- _Task goal_
Whenever a line below includes the string "pixels", show it.

- _Data extract_
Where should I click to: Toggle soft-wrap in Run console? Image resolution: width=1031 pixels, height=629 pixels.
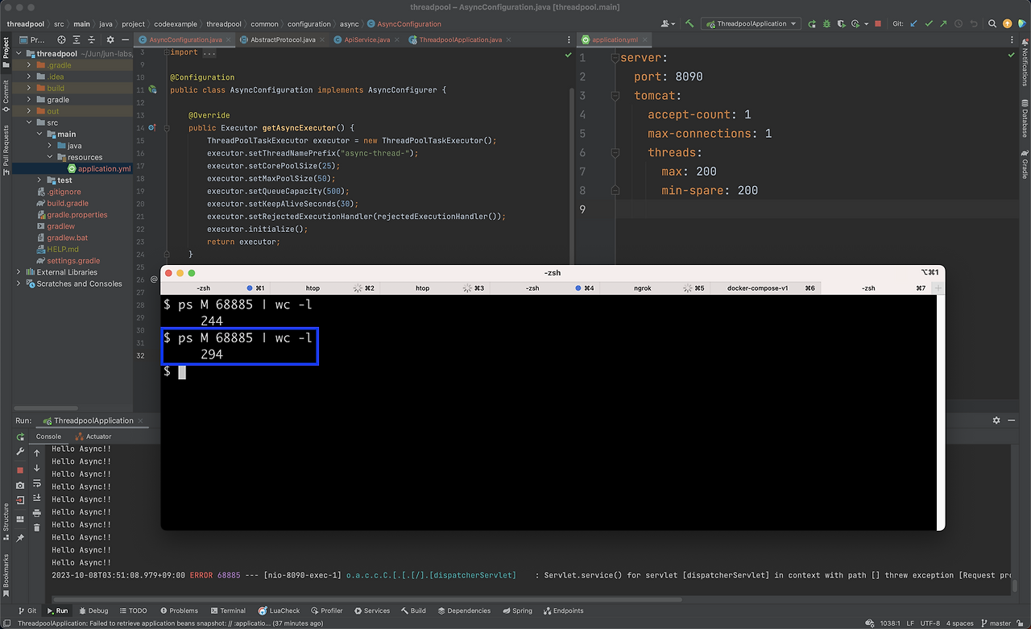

--

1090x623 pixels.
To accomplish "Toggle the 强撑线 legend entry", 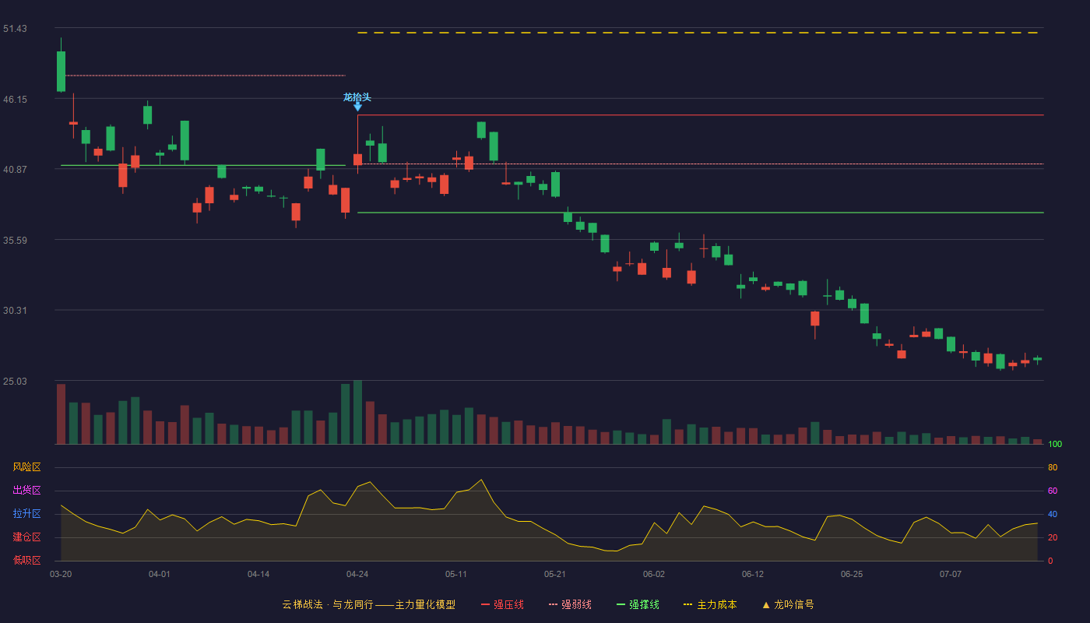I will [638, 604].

...

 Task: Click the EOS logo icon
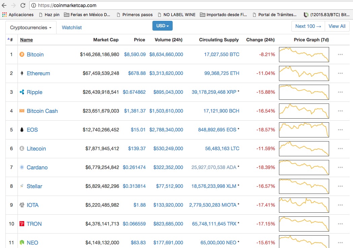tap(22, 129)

- _Result of this task_
Where should I click to: Toggle soft-wrap in Run console? Image resolution: width=1031 pixels, height=629 pixels.
1090x623 pixels.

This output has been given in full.